You want to fill the seat after the election in a lame-duck session if you lose either the White House or the Senate?  Dandy.  You’ll put a nail in your party’s coffin for decades.  2022 will be all about that vote.

Fill the seat before January and the voices of reason in the Democratic party will be silenced and the Senate filibuster will be tanked as soon as they have control.  You can all just go home since your votes won’t matter at all on anything.  Oh, and by the way, your Supreme Court majority will be short-lived when Democrats simply expand the Court.  Most Democrats don’t support an expansion but, if you force the issue, almost all of them will.

I rather hate giving you political advice, but you really have only one decent option.

You can indeed make the election about the Supreme Court – but only if there’s still an open seat.  Sure, only an idiot would have assumed that RBG’s seat would not have been vacated during the next President’s term anyway.  But let’s be candid here:  You have a lot of idiots in your party.  Making the election about filling an actual open seat probably helps you more than it helps Democrats.  It will bring out more voters in both parties – but my guess is that there are more Republican votes to be had in this scenario.

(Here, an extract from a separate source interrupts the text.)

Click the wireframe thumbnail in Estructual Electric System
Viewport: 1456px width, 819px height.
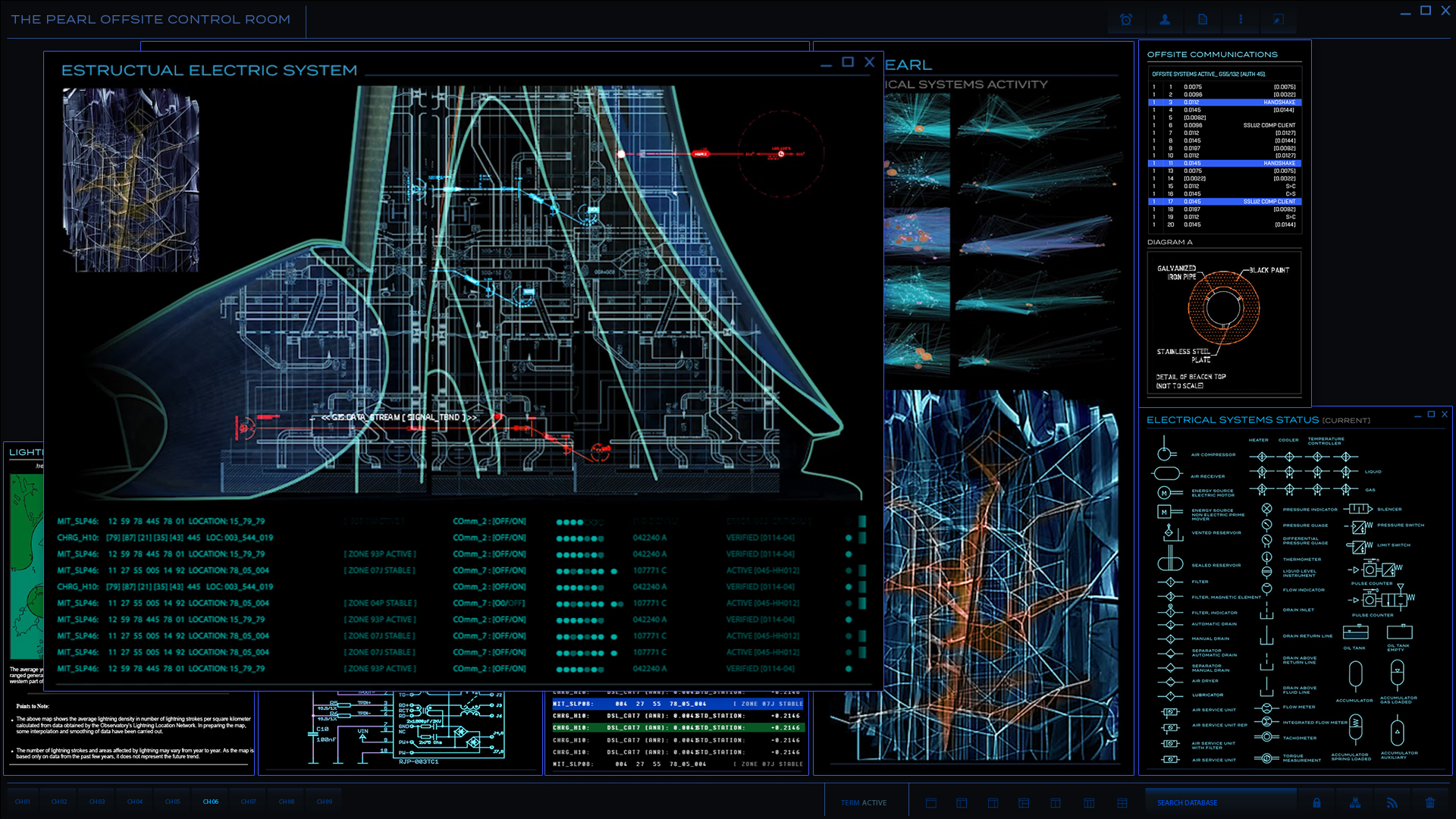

So here’s the possible outcomes of delaying a confirmation until January:

  1. It could help you win both the Presidency and the Senate – in which case you could then seat whomever you want.  You win.
  2. It could help you win either the Presidency or the Senate – in which case you could at least guarantee a moderate justice to replace a liberal.  You still win.
  3. It could have no impact and you could still lose both the Presidency and the Senate.  Democrats would get to name a liberal replacement for a liberal and the Supreme Court balance would be unchanged.  However, your 2022 campaign issue to take back the Senate would be delivered to you with a cherry on top.  You eventually win.

You’re welcome.

Of course, I fully expect all of you to tell me what I can do with my advice.  You want to take your opponent’s Queen even if it means you’ll lose the game.  Cool.  I’ll get back to mourning and save my “I told you so” for another day.